# REQUIRED TASKS:
[A] In the concert review, rewrite the paragraph beginning "I wasn't sure what to expect from this show" more briefly while keeping its main facts.
[B] Write the next part of the concert review, picking up after its final sentence.

# PASSAGE:
I get the Nick Cave devotion now. I mean, as a concept I’ve always thought Cave was cool, but his records never moved me all that deeply and the film he wrote (The Proposition) had probably affected me more than any song he’d ever sung. Seeing Cave live, though, is a far different experience. It’s like a Springsteen rock ‘n’ roll communion, except for sort of people who own complete Leonard Cohen poetry collections. Live, Cave’s an intuitive, showy, sleazy, Vegas-y, hearty and genuine showman who’s personal connection to his audience is amazing to behold. Also, the bold noise The Bad Seeds make feels like they’re subverting the whole idea of “arena” rock, which is delicious in its way.

6) Destroyer @ Phoenix Concert Theatre, January 22, 2018 (#103 on the list)

I wasn’t sure what to expect from this show, but I was very pleasantly surprised by what it was — an eight-piece jazz/prog/lounge art freakout that featured Dan Bejar flanked by a saxophonist and trumpeter who took turns adding their own wig outs throughout the set. The set list was mainly the new album ken and Kaputt so I was pretty keen because those are the two best Destroyer albums. It was all around a totally rewarding night.

Part of a data file:

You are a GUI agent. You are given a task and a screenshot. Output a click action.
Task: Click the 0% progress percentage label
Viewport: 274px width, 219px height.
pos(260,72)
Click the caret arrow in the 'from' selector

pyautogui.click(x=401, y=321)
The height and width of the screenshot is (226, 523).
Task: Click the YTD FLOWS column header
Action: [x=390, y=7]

# EXERCISE RESPONSES:
[A] The writer went in unsure what to expect but was pleasantly surprised by an eight-piece jazz/prog/lounge art freakout. Dan Bejar was flanked by a saxophonist and a trumpeter who took turns adding their own wig outs. The set list drew mainly on the new album ken and on Kaputt, which the writer considers the two best Destroyer albums. Overall, it was a totally rewarding night.

[B]
5) Frank Turner @ Phoenix Concert Theatre, September 20, 2018 (unrated)

There are a lot of acts out there trying to pull off the Springsteen working man rock thing. Unfortunately, most of them only rate as photocopies of photocopies of The Boss. Turner’s not like that. He’s got his own rock-punk posi-gospel thing going down and, paradoxically, because of that Turner’s show is probably the closest to a Springsteen-like musical sermon I’ve seen from the younger generation.

4) The Pursuit of Happiness @ Supermarket, October 4, 2018 (unrated)

In the last few years I’ve managed to catch a number of ’80s Can-Rock heroes (Northern Pikes, Crash Vegas, Slow) I had never listed because I never realistically thought there’d ever be a chance to see any of them ever play again. When TPOH got back together to play a show to support the reissue of their perfect Love Junk album I put on the rare (for me) industry hustle to get into the small club show. It worked and I got to witness some of my all-time favourites (“Consciousness Raising As A Social Tool,” “I’m An Adult Now,” “Beautiful White”).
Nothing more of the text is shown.